July 22nd, 2019 by Corey Masisak - The Athletic

Seven months ago, the Devils’ outlook at the goaltending position, in both the short and long term, was a mess.

Cory Schneider was pulled from a game Dec. 14 against Vegas and wouldn’t play again for nearly two months. He had the worst save percentage in the NHL and hadn’t won a regular-season game in 2018.

Keith Kinkaid helped New Jersey rally to win that game, but after a strong three weeks to start the season, finished with a sub-.900 save percentage. The Devils then traded him to Columbus in February. Eddie Lack was out for the season with a torn ACL.

Evan Cormier, a 2016 draft pick, was playing for a Canadian college team after the Devils declined to sign him by the June 15 deadline. Gilles Senn, a 2017 pick, had spent most of the season as a backup in Switzerland.

Akira Schmid, a 2018 selection, had spent a month not playing for anyone when a WHL team cut him after one game. Schmid was on his third league by mid-December and had won two games for Omaha before leaving for the world junior championships.

Amid the doom and gloom, there was a glimmer of hope. Mackenzie Blackwood, drafted in 2015, had played pretty well for Binghamton and was about to join Kinkaid for his first taste of the NHL. But even that came with the caveat that Blackwood’s results the year before were poor and included a demotion to the ECHL.

So much has changed in a short period of time. Goaltending went from being a major flaw for the Devils at the NHL level to a strength in the second half of the season.

Blackwood had a great start to his NHL career.

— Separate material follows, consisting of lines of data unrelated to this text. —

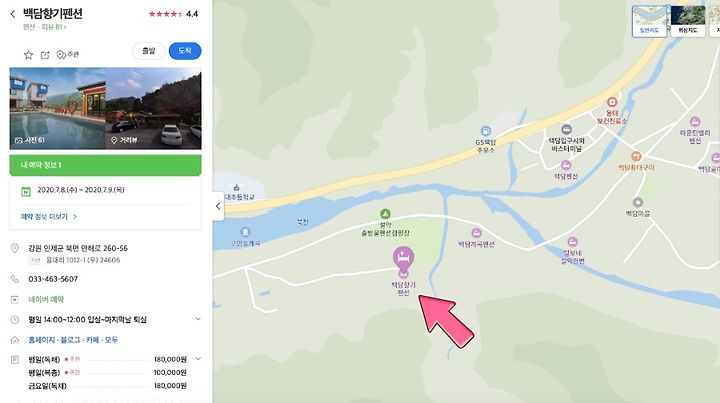Collapse the side panel with arrow handle
720x403 pixels.
pyautogui.click(x=218, y=206)
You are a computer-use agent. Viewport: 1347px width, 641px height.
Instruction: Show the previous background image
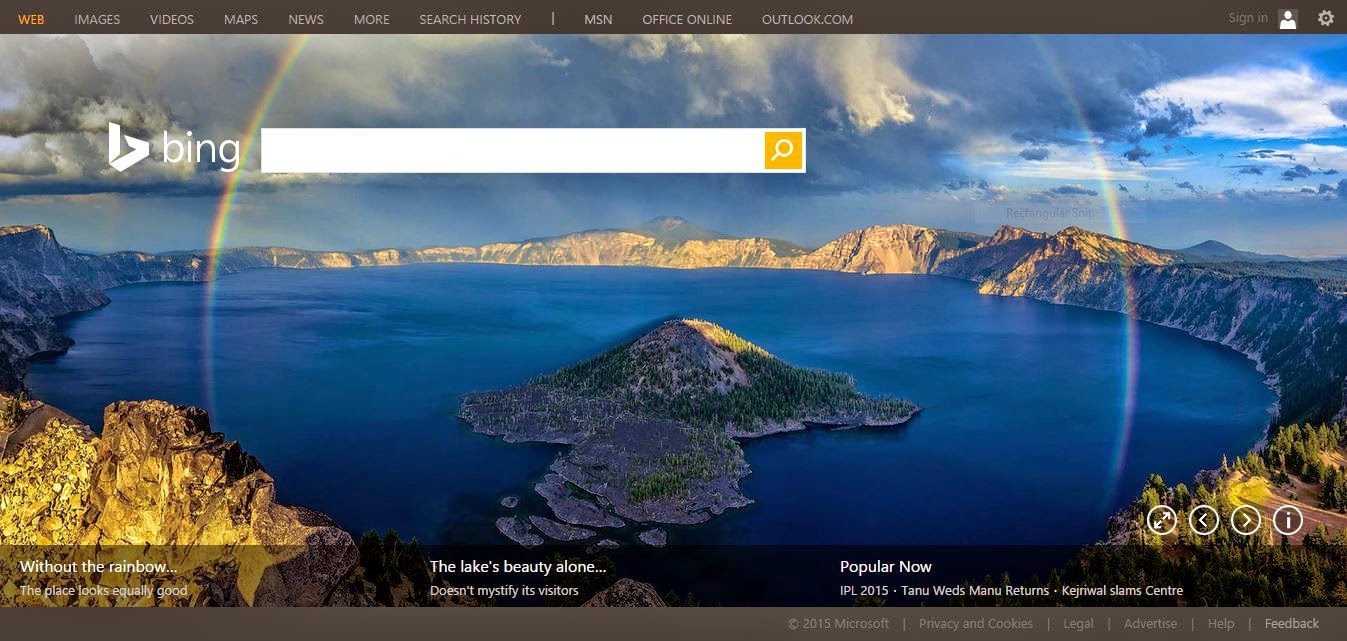pos(1204,520)
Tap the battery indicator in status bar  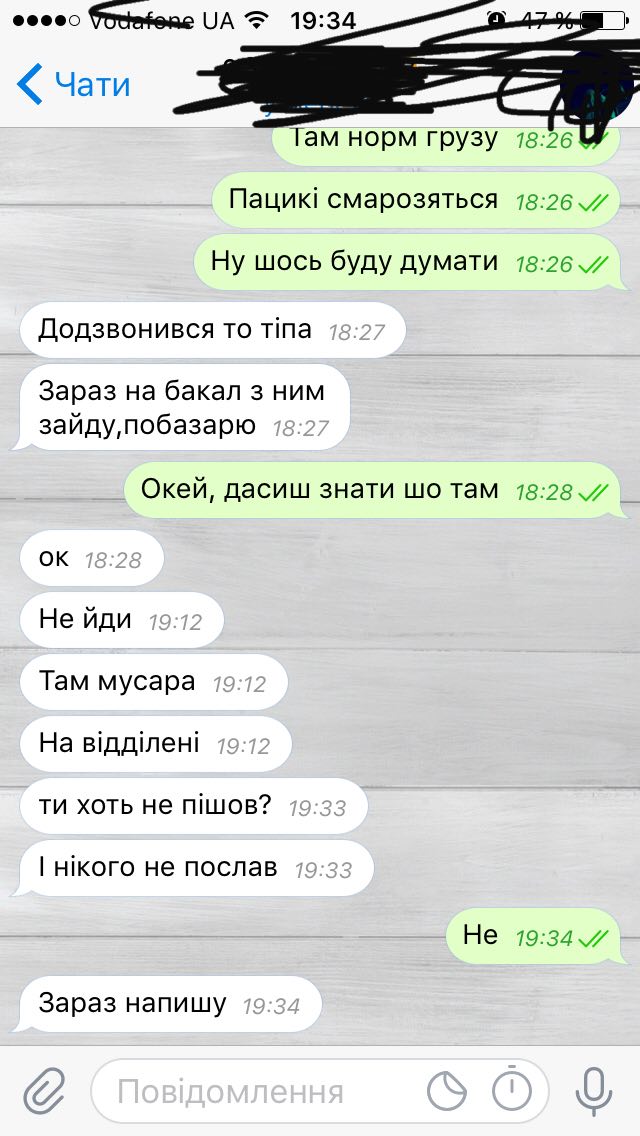[x=604, y=20]
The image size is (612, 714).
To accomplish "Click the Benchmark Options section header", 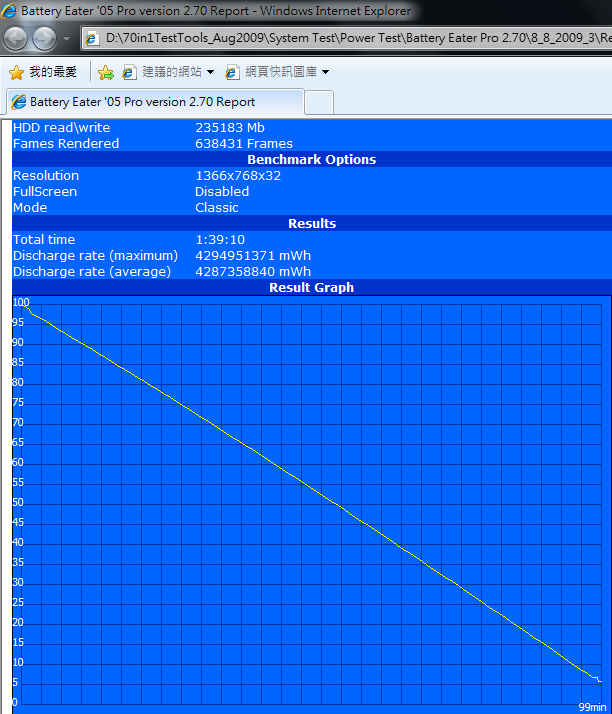I will [311, 160].
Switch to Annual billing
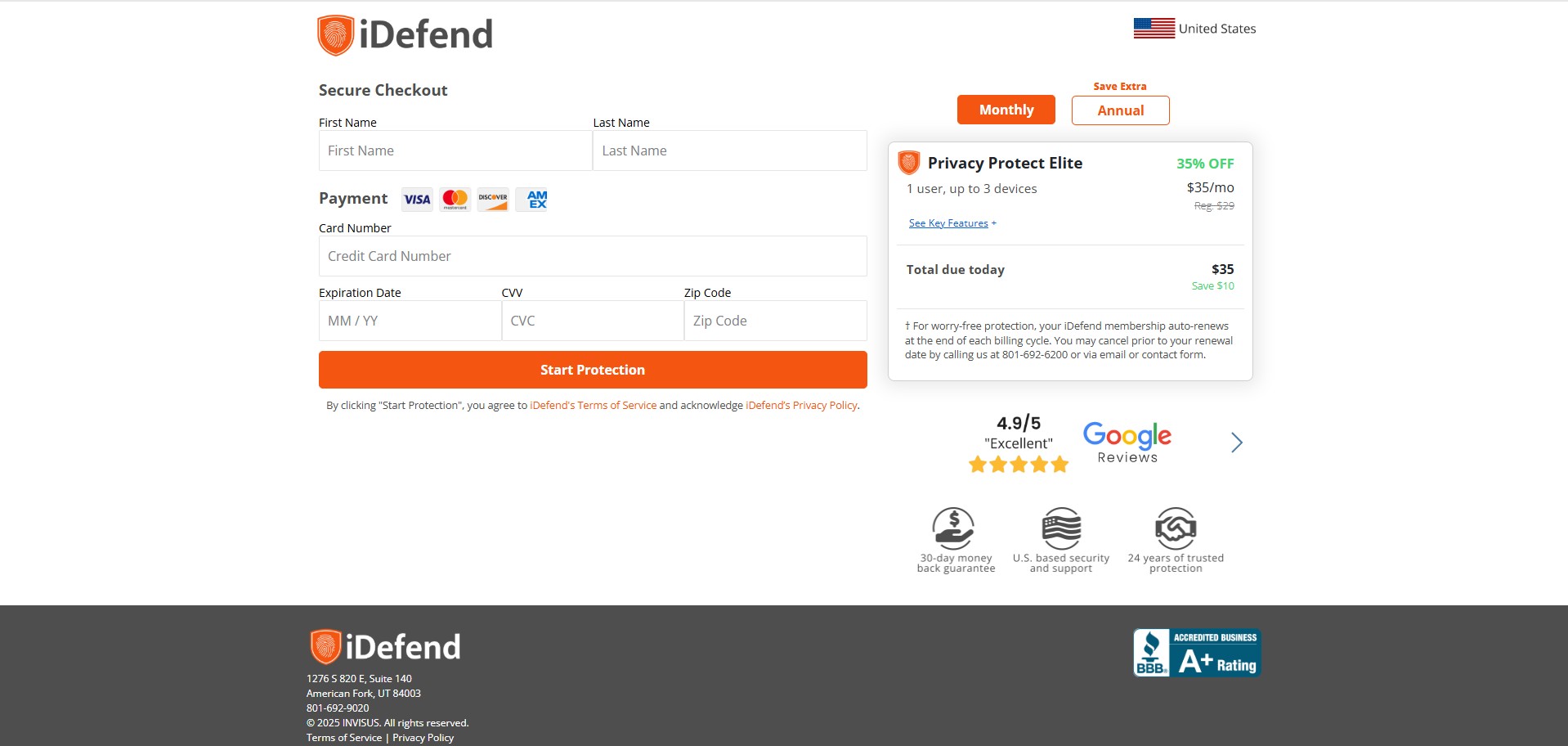 pyautogui.click(x=1120, y=110)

Schneider returned and looked more like the goaltender he was pre-hip injury, which was one of the best in the league. Schmid dominated the USHL after world juniors. Senn earned more playing time and helped HC Davos avoid catastrophic relegation.

Injuries to Schneider and Lack left the organization scrambling for help, opening up an opportunity for Cormier in Binghamton that revitalized his professional career.

“It was a crazy year,” Cormier said. “There is no other way to put it.”

He was talking about his personal journey, but that goes for the entire organization at the position. The sample sizes for Schneider and Blackwood were small, so there will be plenty of skepticism surrounding New Jersey’s goaltending as next season approaches.

Still, the Devils now boast a stable of young goaltenders, with several options to be the long-term successor to Schneider. There’s no high-profile phenom like Florida’s Spencer Knight or Washington’s Ilya Samsanov, but they have one of the deepest collections of goaltending prospects in the league.

From 1983-90, the Devils drafted six goalies that played at least 300 games in the NHL, including the guy whose statue greets you outside Prudential Center, with the 20th pick in 1990. They have drafted one goalie who reached the 300-game mark since, and that was Chris Mason in 1995. None of those games came in a Devils uniform after New Jersey declined to sign him two years later.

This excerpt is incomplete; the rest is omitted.